Assuming that you do not make any turns (etc.) to balance the tree, you can get a response from the structure of the tree: new nodes are always added as descendants of existing nodes, so any node above the tree should precede its descendants, but may be rebuilt at will with their "peers" (nothing that neither his parent nor a descendant).
For example, since you have C as the root of the tree, C should be the first element that has been read from the stream. Since its descendants are B and P , the next entry element should have been one of these two. B has no descendants, but P has two: H and Z , so they had to be read after P , but could be in any order relative to B Similarly, Z can be in any order with respect to H and D , but H must precede D
Change As for generating all of these permutations, one simple (trick) way would be to use Prolog. Basically, you encode these dependencies as βfactsβ, and it will generate all permutations that correspond to these facts. In fact (no pun intended), this is pretty much a description of what Prolog does / does.

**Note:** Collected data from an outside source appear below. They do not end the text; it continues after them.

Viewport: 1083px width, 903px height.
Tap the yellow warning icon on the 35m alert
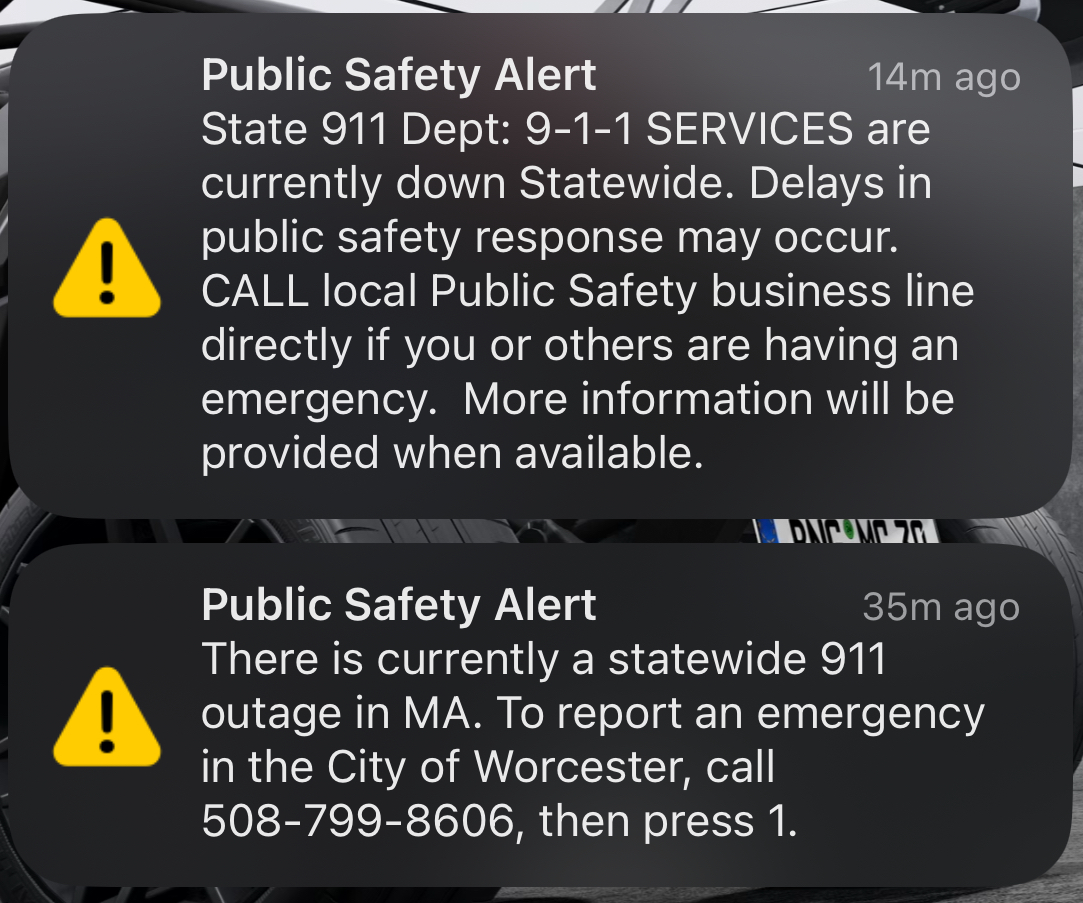(107, 717)
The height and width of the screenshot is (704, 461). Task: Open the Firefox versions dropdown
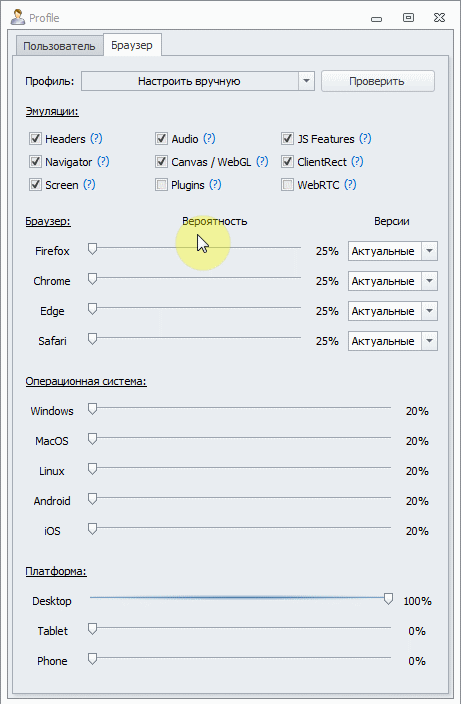coord(429,251)
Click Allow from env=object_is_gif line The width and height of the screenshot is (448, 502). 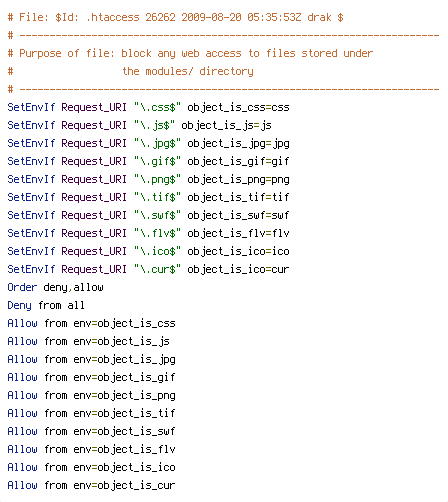(x=91, y=377)
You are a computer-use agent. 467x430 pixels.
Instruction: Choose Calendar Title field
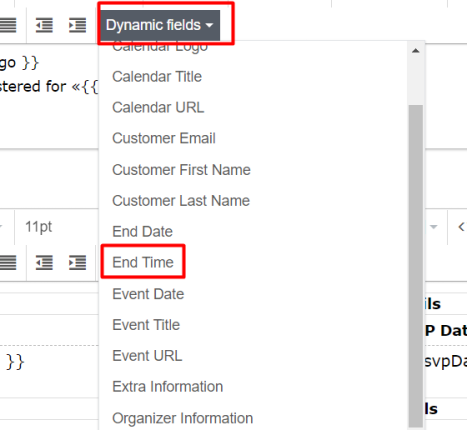157,77
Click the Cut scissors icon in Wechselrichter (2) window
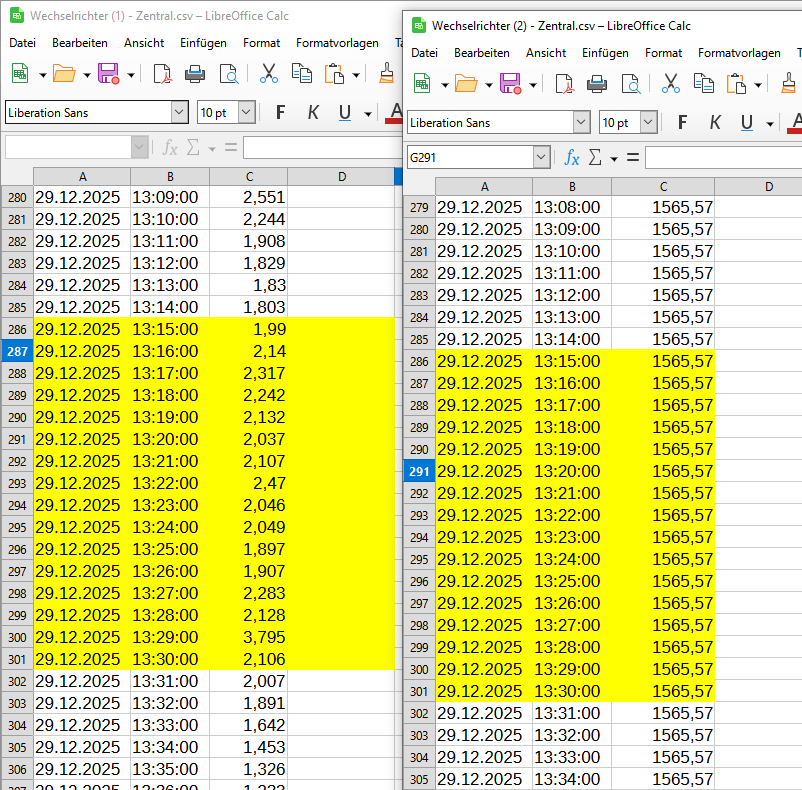Viewport: 802px width, 790px height. pos(671,83)
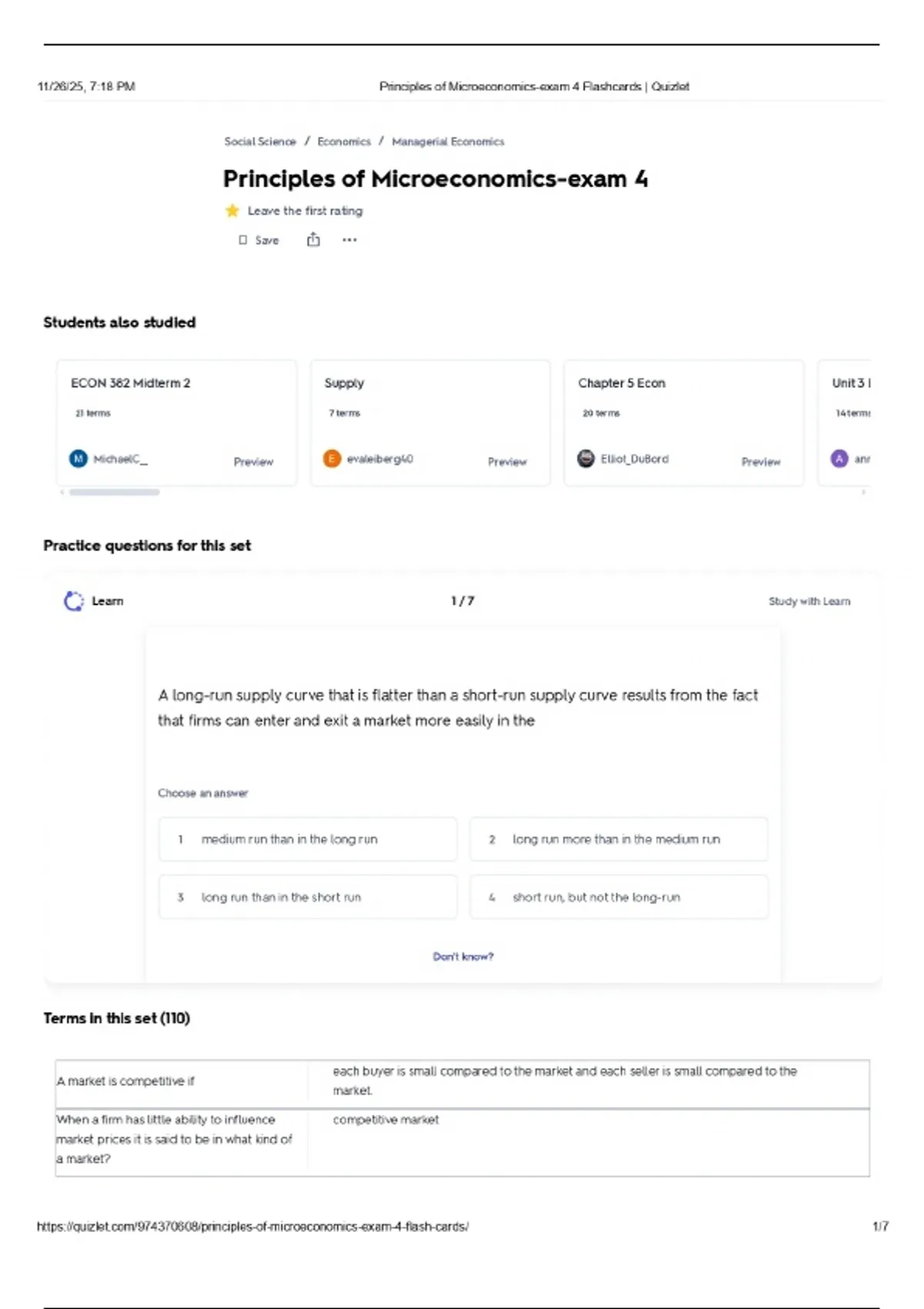Select answer 'medium run than in the long run'
The width and height of the screenshot is (924, 1309).
click(308, 839)
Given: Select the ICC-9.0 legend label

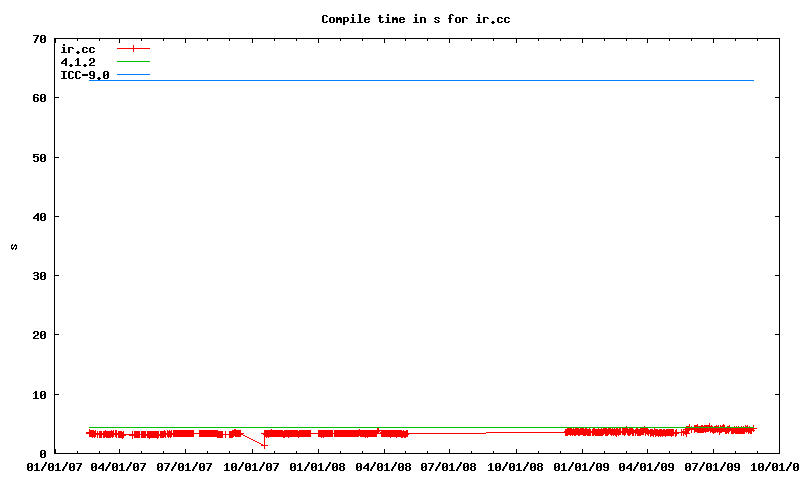Looking at the screenshot, I should [x=85, y=75].
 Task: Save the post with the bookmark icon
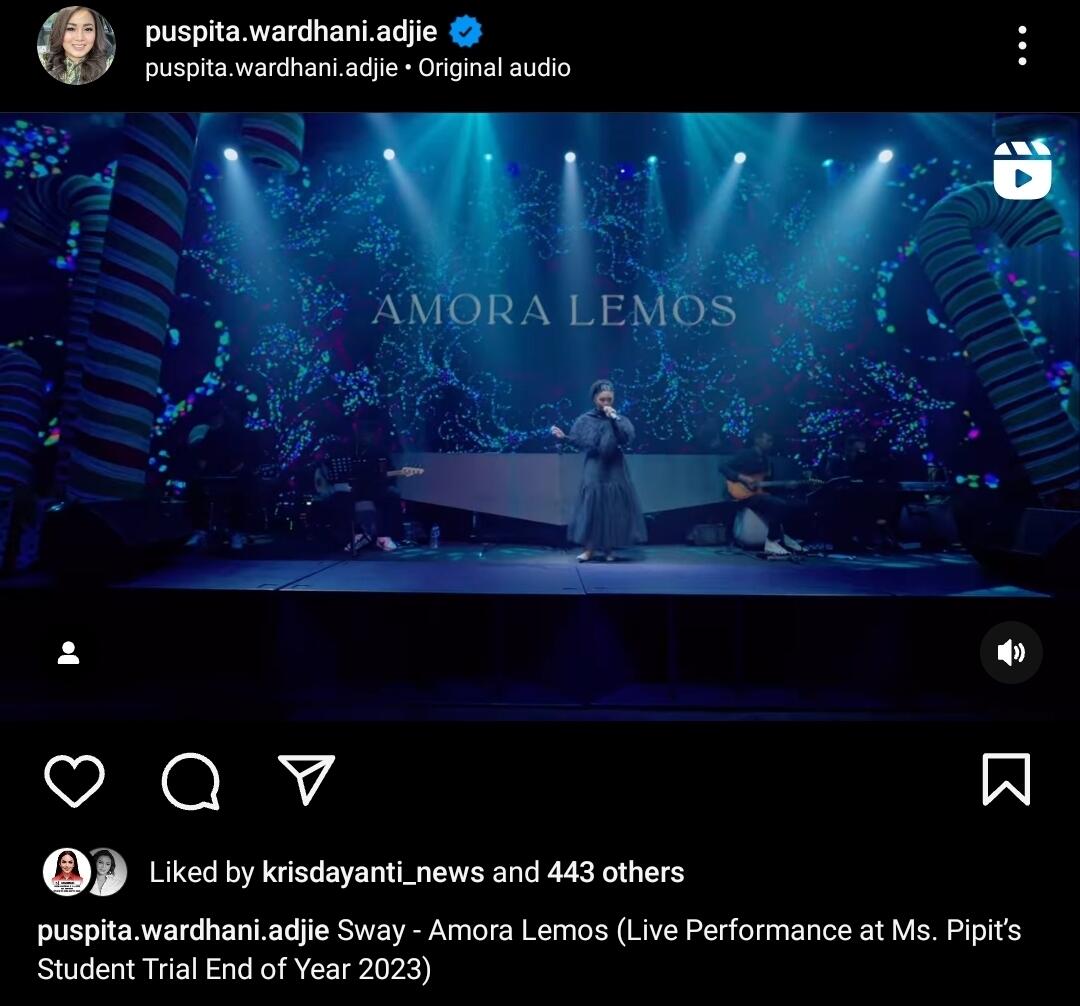pyautogui.click(x=1006, y=779)
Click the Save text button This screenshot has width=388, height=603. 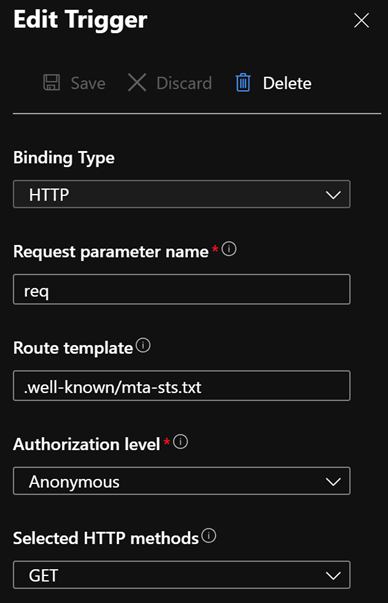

By doing this yourself, you probably want to do most of the work recursively. Correct ordering is the root, followed by any alternation of the permissible orders of its descendants.
Regarding how to do the rotation, you would (for example) generate one valid order of the left subtree and one valid order of the right subtree. Combine them into an array with all the elements from the left subtree at the beginning and all those from the right subtree at the end. For demonstration, suppose the tree also contains A (as a descendant of B , which you show). In the array, our data from our subtrees is as follows:
BAPHZD
Then we start with the last element from the left subtree and βwalkβ through each array to the right, each time creating a new permutation:
BPAHZD PBAHZD BPHAZD PBHAZD PHBAZD [ ... ]
For each valid order of the left subtree, you need to do all these alternations with each valid order of the right subtree (and return it to the parent, which will do the same).